Migrant labor has become part of economic life in a globalizing Middle East, with countries increasingly dependent on workers hailing from across borders and often from outside the region. Yet, with unemployment buffeting many Arab economies, the issue of migrant laborers is becoming increasingly contentious.
The unemployment rate across the Middle East will rise to 11 percent this year, according to the International Labor Organization, and the typical reaction of governments in crises is to restrict the movement of labor to keep foreign workers out. However, other forces are also at work restricting labor flows into and out of the region as well as within it. In particular, the last few years have seen a general trend towards labor market regulation, made possible by more efficient computerized public sectors, and rendered necessary by government fears over internal security. As 2009 draws to a close, these trends have combined to impose more restrictions on guest workers.
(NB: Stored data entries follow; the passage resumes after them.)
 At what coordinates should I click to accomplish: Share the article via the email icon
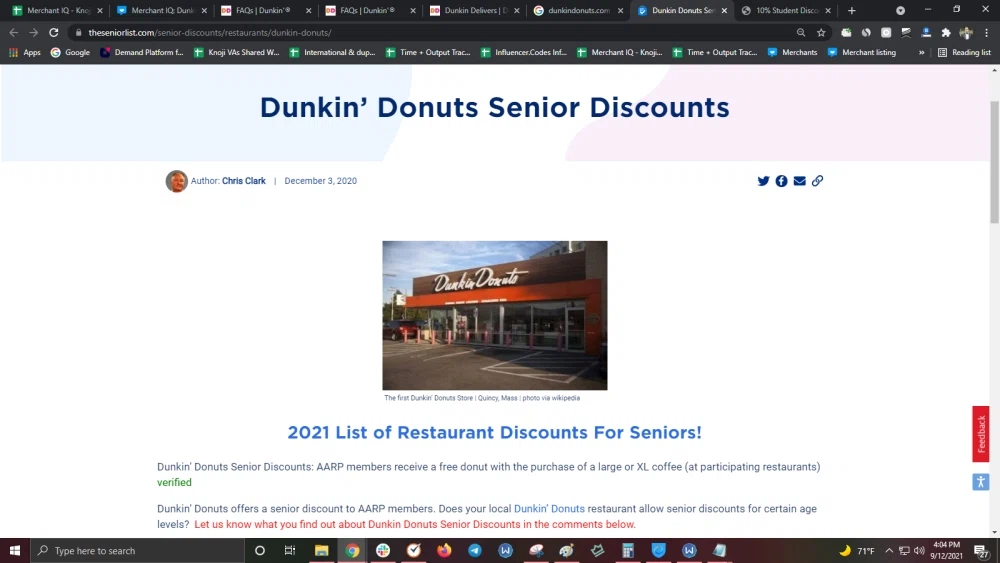[x=799, y=181]
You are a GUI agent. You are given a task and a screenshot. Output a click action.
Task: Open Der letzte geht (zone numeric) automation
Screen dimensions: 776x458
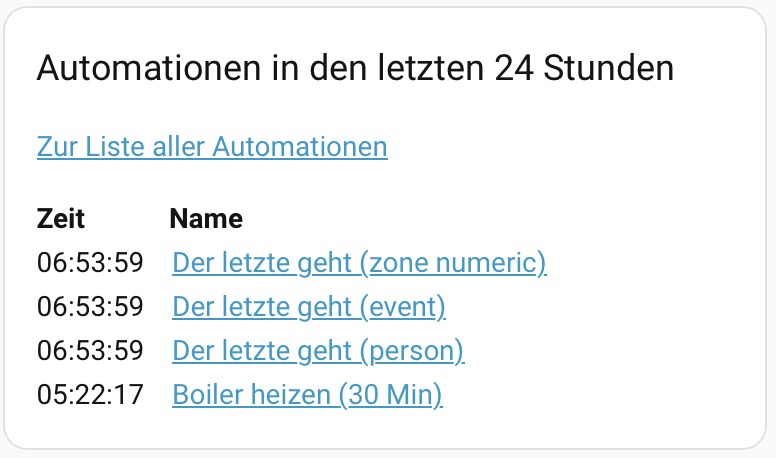click(359, 263)
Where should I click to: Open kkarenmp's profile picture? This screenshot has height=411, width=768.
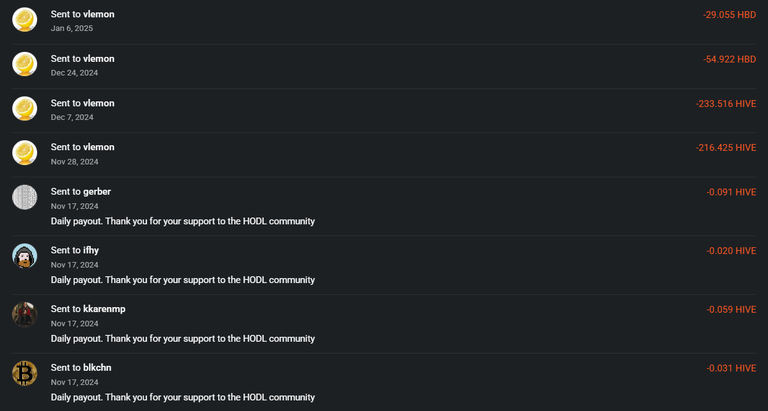coord(24,314)
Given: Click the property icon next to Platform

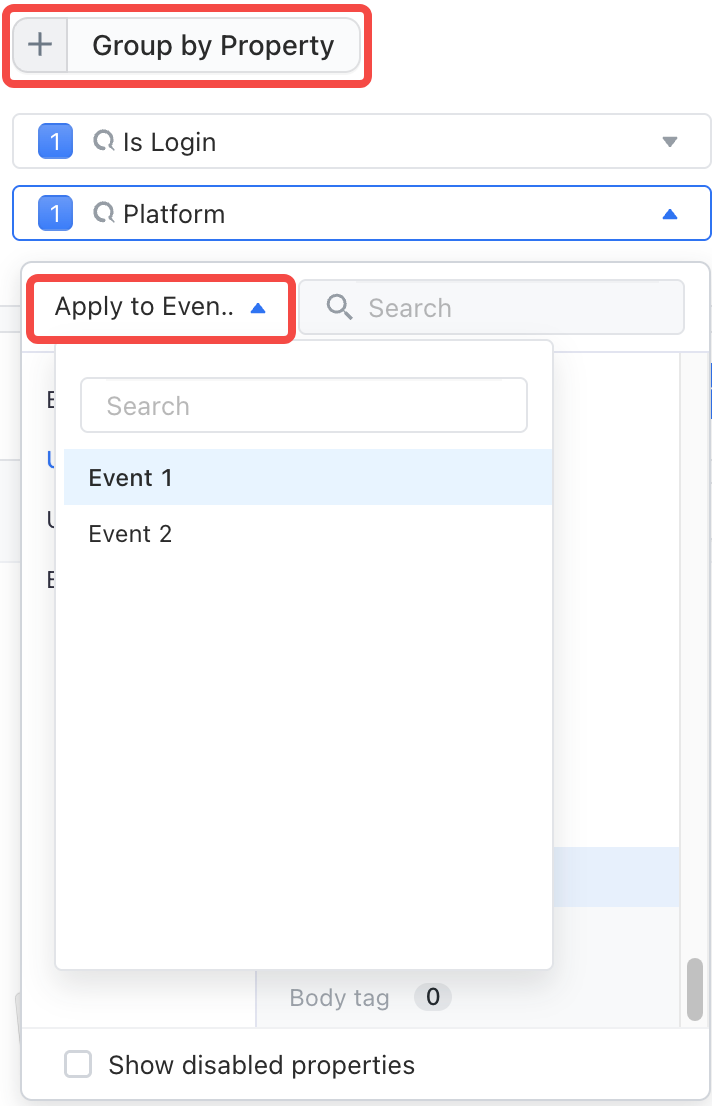Looking at the screenshot, I should click(x=104, y=213).
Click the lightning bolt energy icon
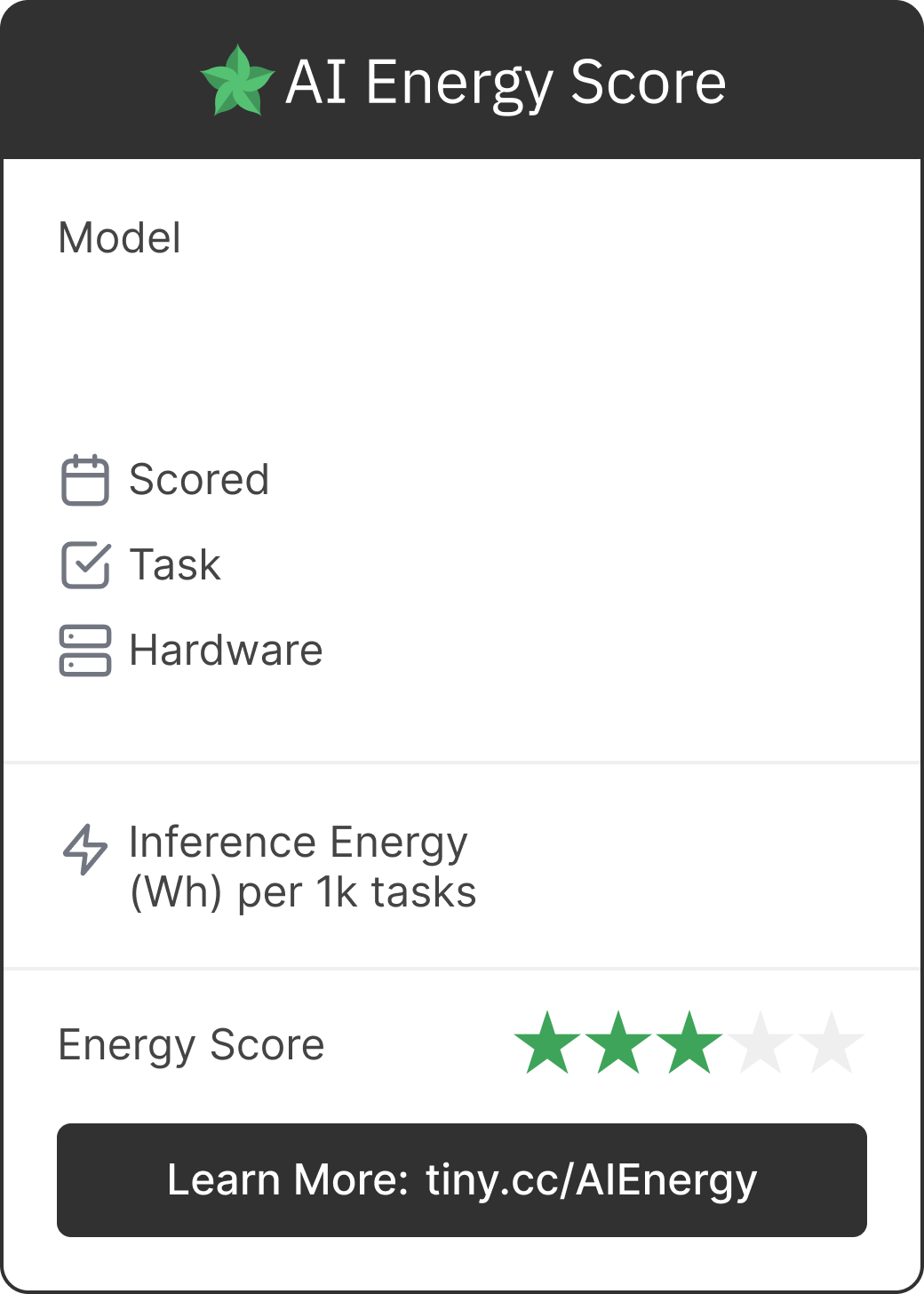Viewport: 924px width, 1294px height. (85, 850)
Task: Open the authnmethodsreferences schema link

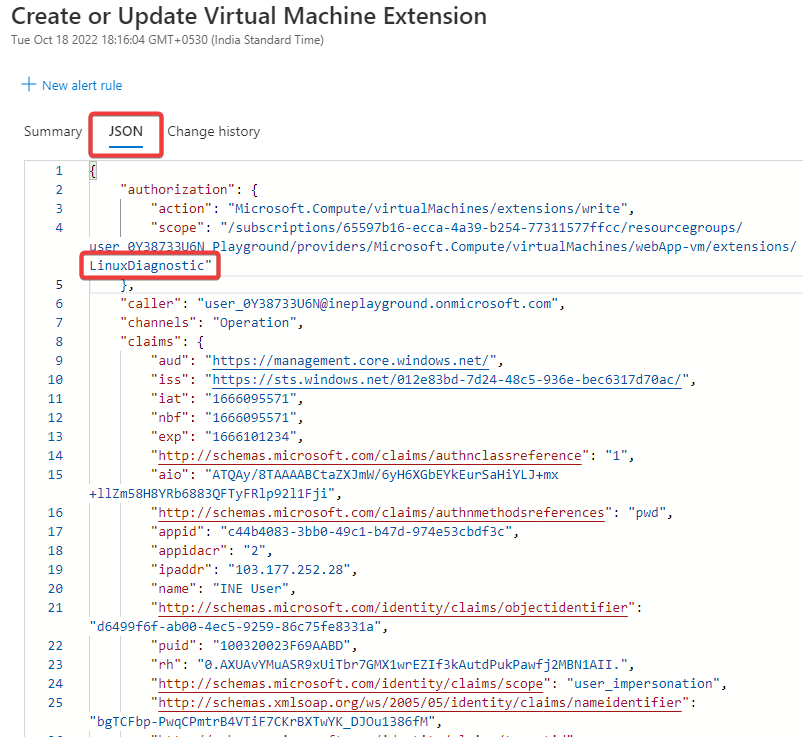Action: tap(378, 513)
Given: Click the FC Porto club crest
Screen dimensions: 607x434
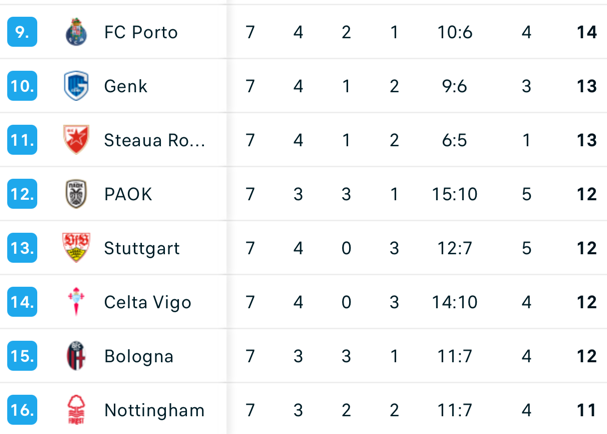Looking at the screenshot, I should 76,32.
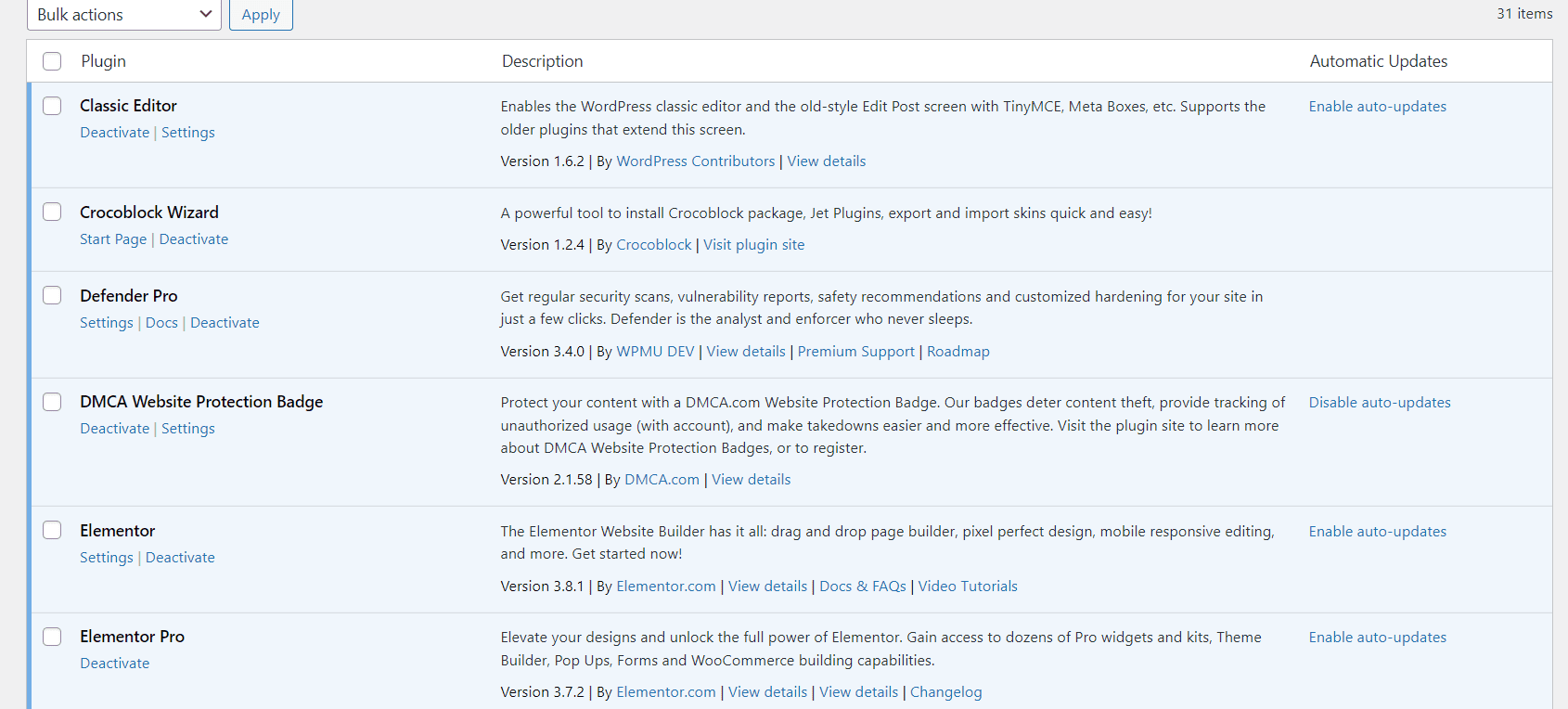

Jordan is a case in point. The kingdom’s economy relies heavily on Egyptians and other foreign workers, and in some areas the presence of this imported labor is crucial (for example, with Egyptians working in agriculture, Pakistanis in garment production, as well as Indonesians and Sri Lankans in domestic service). In turn, workers remit much needed funds to their homelands. However, the influx of migrants is becoming subject to more serious Jordanian state scrutiny.
Jordan’s (and sending-countries’) attempts to regulate the kingdom’s migrant workers started before the global financial crisis, with a major catalyst for increased Jordanian state surveillance of foreigners being the triple-hotel bombing in Amman in November 2005 that killed some 60 people and injured more than 100. Yet the issue of migrant labor has clearly become more contentious over the past few months. Jordan’s jobless rate is now back up to 13 percent after having fallen in the past few years, further challenging the status of migrant workers and accelerating the trend towards more government control in this regard. In fact, the question of guest workers had been on the state agenda for over a decade, but only in 2007 did Jordan try more seriously to regulate entry of workers from outside the kingdom bilaterally, as opposed to previous steps taken on a unilateral basis towards foreign workers by Amman.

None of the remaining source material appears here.